31-完.あなたはどっち?
防衛ラインのすぐこちら側。
おれはその場に立ち止まった。
息が詰まるようだった。
走った息苦しさもあるが、問題は目の前にある存在だった。
ゴーレムを操り、家畜をさらっていたもの。
それは、防衛ラインのすぐ向こうにいた。
――ふわさっ。
そこに、一本の大木があった。
その幹に、巨大な蝶が止まっていた。
見覚えがある。
これは北海道で増殖を繰り返していたエピック・モンスターだ。
でも、まさか。
なぜこいつがここに?
それはゆっくりと羽をはためかせていた。
まるでおれを待っていたかのように、こちらに意識を向けてくる。
「……おまえは」
思わず、おれは話しかけていた。
それほど、それからはモンスターらしからぬ意志のようなものを感じていたのだ。
『…………』
それは当然ながら、無言でこちらを見つめているようだった。
「ちょっと、祐介くん!」
そのとき、うしろから姫乃さんが追いかけてきた。
おれは思わず、振り返っていた。
「姫乃さん」
「もう、いきなり走って行くんだもの。

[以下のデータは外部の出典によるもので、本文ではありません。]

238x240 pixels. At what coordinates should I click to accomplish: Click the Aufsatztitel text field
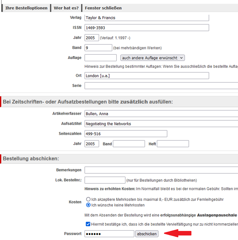161,124
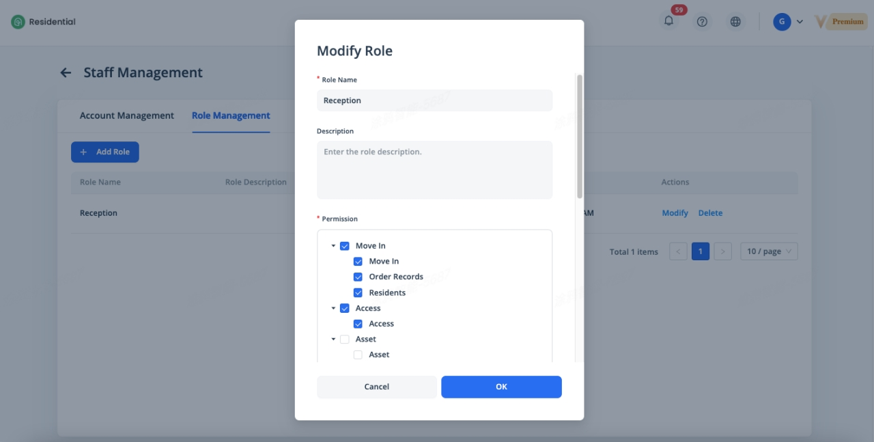The height and width of the screenshot is (442, 874).
Task: Cancel the Modify Role dialog
Action: (x=376, y=387)
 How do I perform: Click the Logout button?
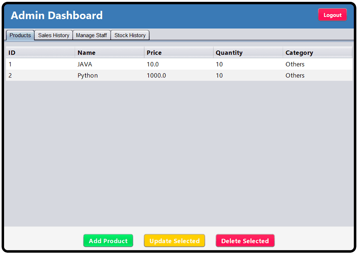click(x=332, y=15)
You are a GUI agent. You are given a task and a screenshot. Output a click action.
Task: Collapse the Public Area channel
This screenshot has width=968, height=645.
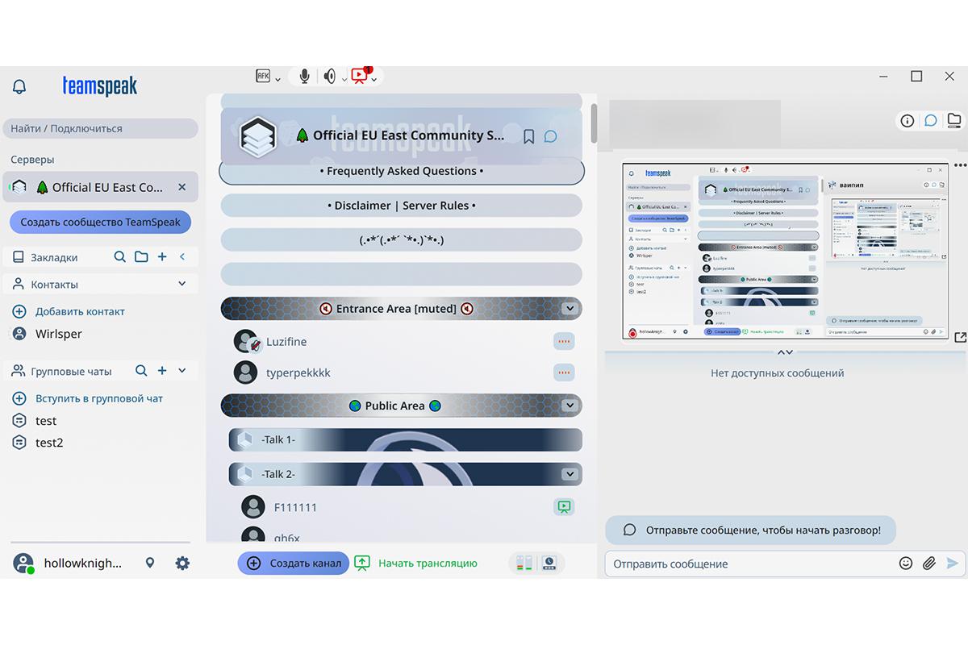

もし他のゴーレムがいたらどうするのよ」
「あ、いや、こいつが……」
再び防衛ラインの向こうに目をやって、おれはハッとした。
さっきまでいたはずの蝶が、音もなく消えていたのだ。
姫乃さんは見ていなかったようで、訝しげに眉を寄せる。
「なにもいないじゃない」
「…………」
「犯人はどうだったの? 逃げられたかしら」
「……どうでしょうね」
いまのは、なんだ?
夢か幻か。
むしろそうであってほしいと思いつつ、おれは姫乃さんと畜舎のほうへと戻ったのだった。
…………
……
…
翌日、経過を報告したあと、おれたちは昼の新幹線で東京へと戻った。
それから一週間後のことだった。
おれのアパートにやってきた姫乃さんに、その小包を見せた。
送り人は『みなもとファーム』。
「なにが届いたの?」
「この前のお礼って、源さんが送ってくれました」
「なにかしら。あ、もしかしてチーズとか? 先に言ってくれればワインも買ってきたのに」
「それにしては、なんか重いですけど……」
わくわくしながら、それを開けた。
――そして、姫乃さんの顔が凍った。
「わあ、あそこでつくったソーセージ詰め合わせですね。いや、すごいですよ。あそこのギフトって、大型百貨店でしか取り扱われませんから」
「…………」
「どうやって食います? でも変に手を加えるより、そのまま焼いたほうがいいですかね。いま安物のビールしかないですけど、姫乃さんもそれで……」
「……ろう」
「え?」
姫乃さんがぶわっと涙をあふれさせ、小包を抱きしめた。
「ピー太郎! なんて無残な姿に!」
「ちょ、違いますよ! 落ち着いてください!」
「うるさい! ピー太郎の家族かもしれないでしょ! あんた、あんな可愛い子たちを食べようなんて、よくそんな血の涙もないこと言えるわね!」
「いや、だって食用に飼育されてるんだから当然でしょ!」
「うるさいうるさい! あんたがそんなやつだとは思わなかった! そこに正座なさい、命の尊さについてわたしが教えてやるわ!」
こうして隣の大学生に文句を言われるまで、おれはあらぬ責めを負わされたのだった。
だから名前つけちゃダメだって言ったのに……。